:: INSTRUCTIONS TO FOLLOW ::
A single number is needed: how many lines of the data hold the word "agent".

:: Collected data entries ::
------------

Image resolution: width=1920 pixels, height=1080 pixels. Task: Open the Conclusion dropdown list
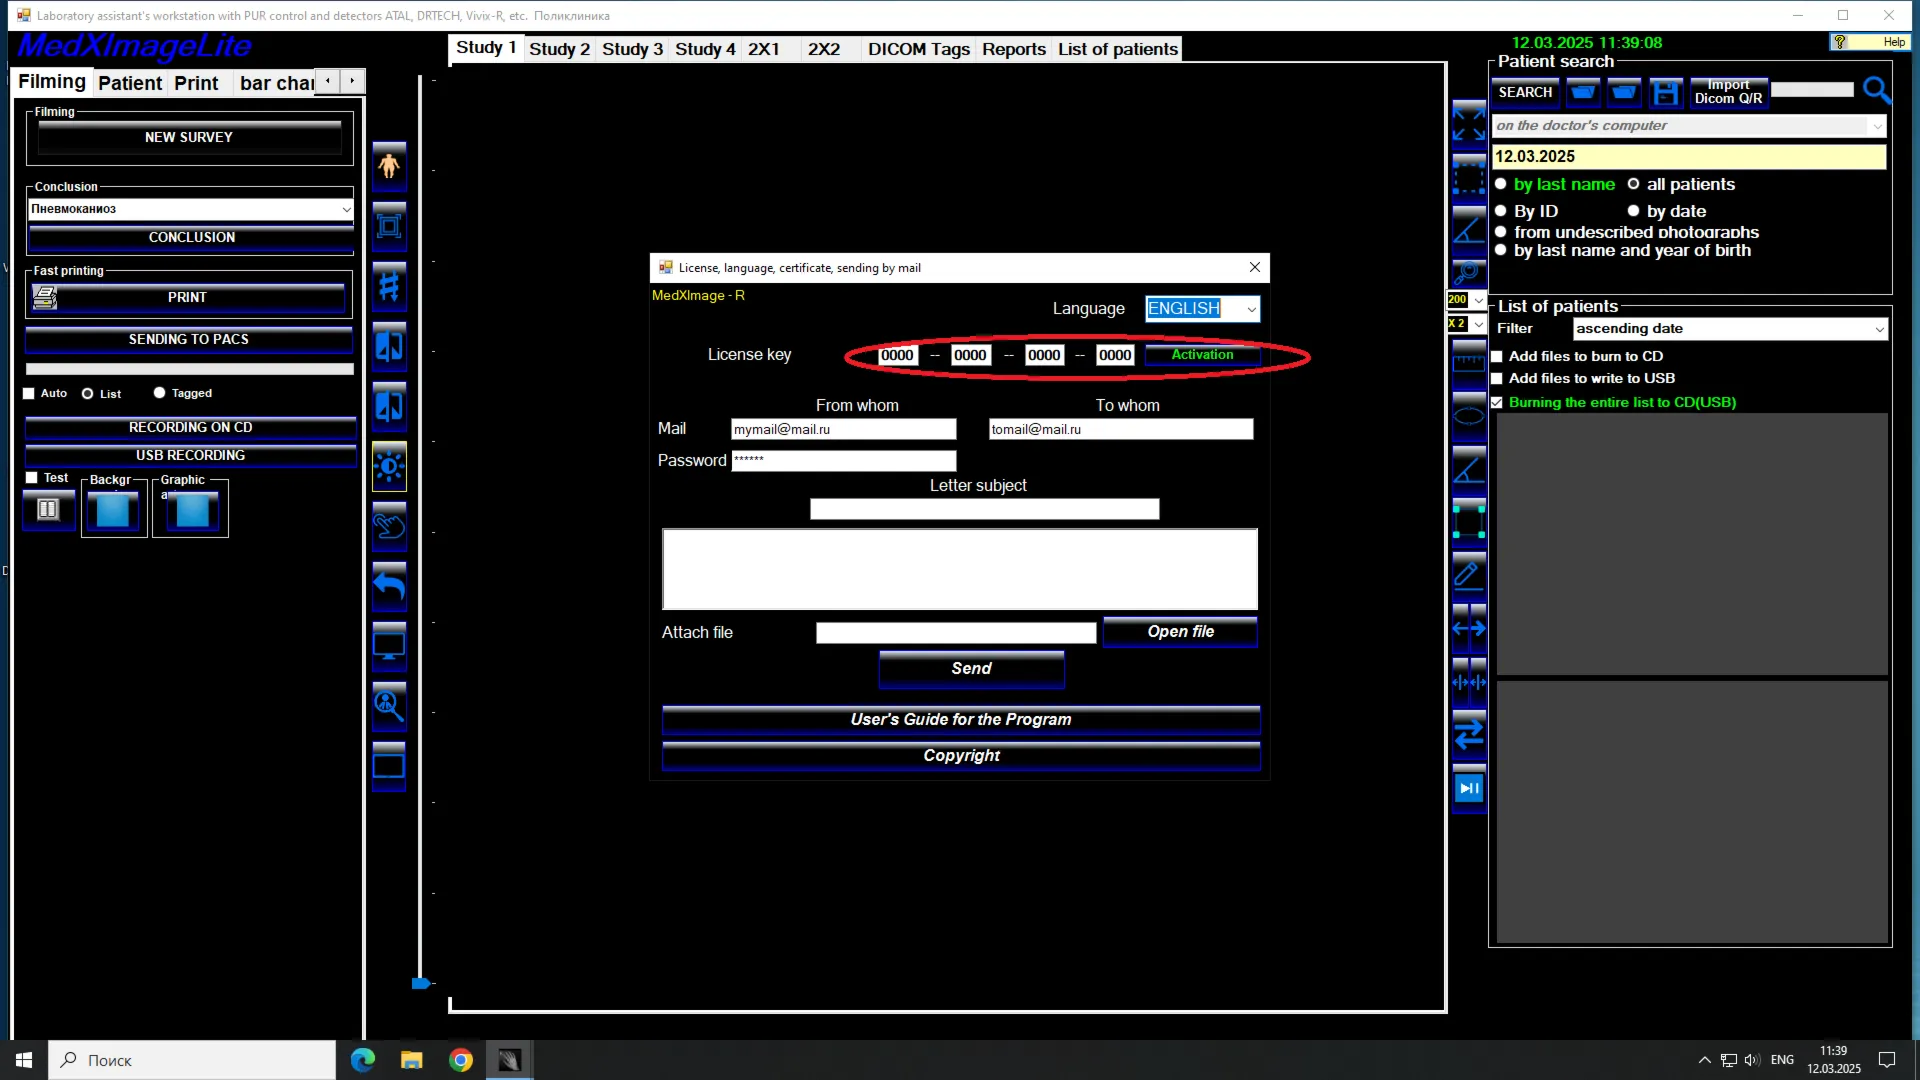[190, 209]
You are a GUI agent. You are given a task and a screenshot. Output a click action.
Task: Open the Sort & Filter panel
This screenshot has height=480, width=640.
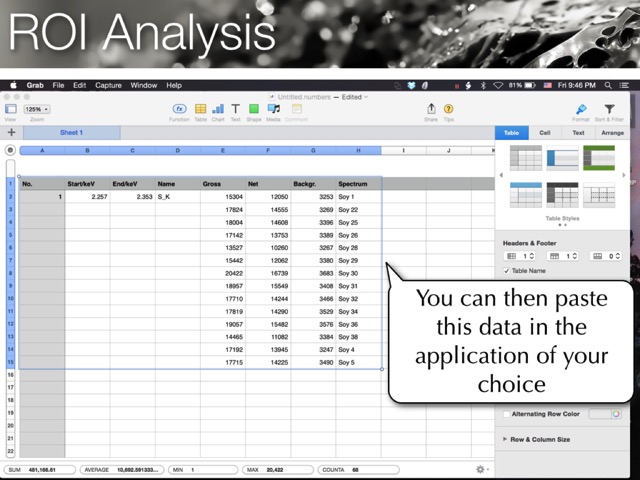click(608, 109)
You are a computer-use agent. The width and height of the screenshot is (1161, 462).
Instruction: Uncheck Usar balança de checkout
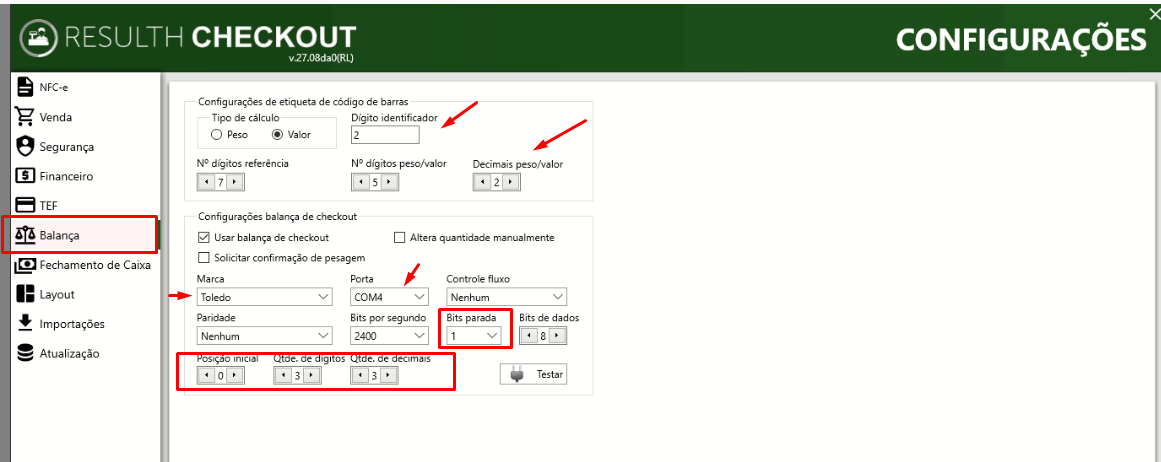[x=204, y=238]
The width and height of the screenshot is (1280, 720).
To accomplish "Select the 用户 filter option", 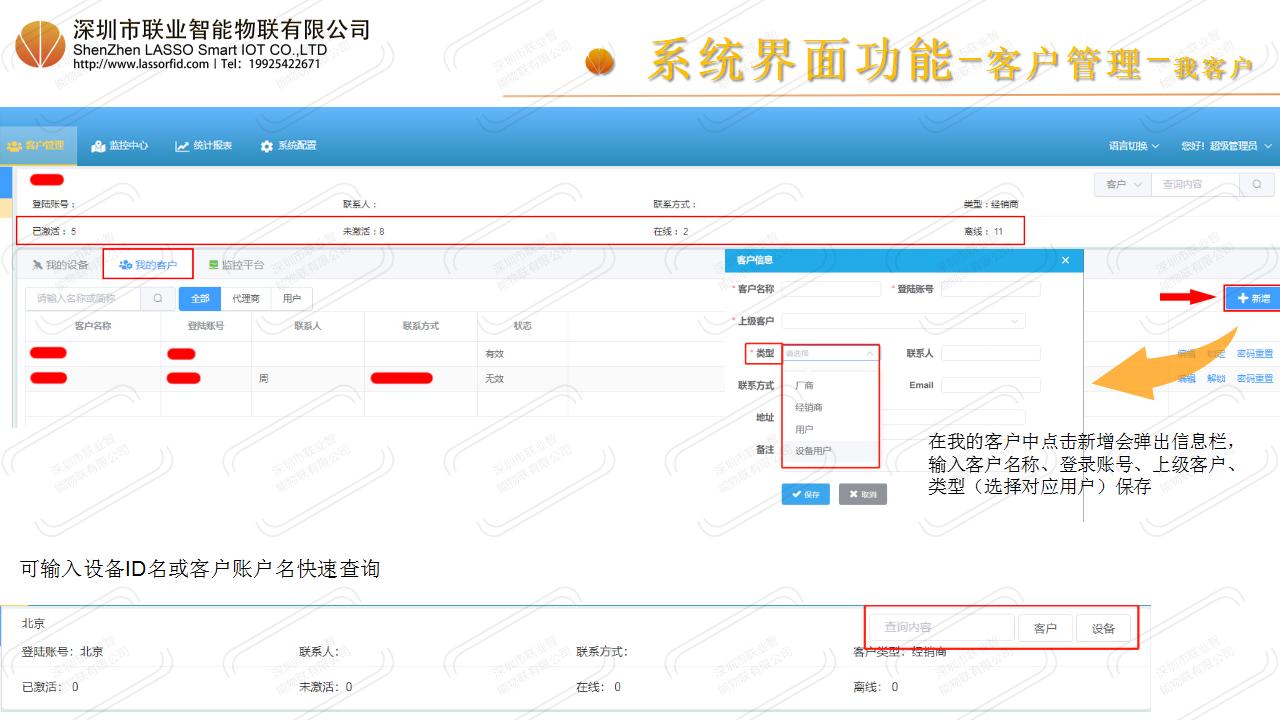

------------

:: RESPONSE ::
2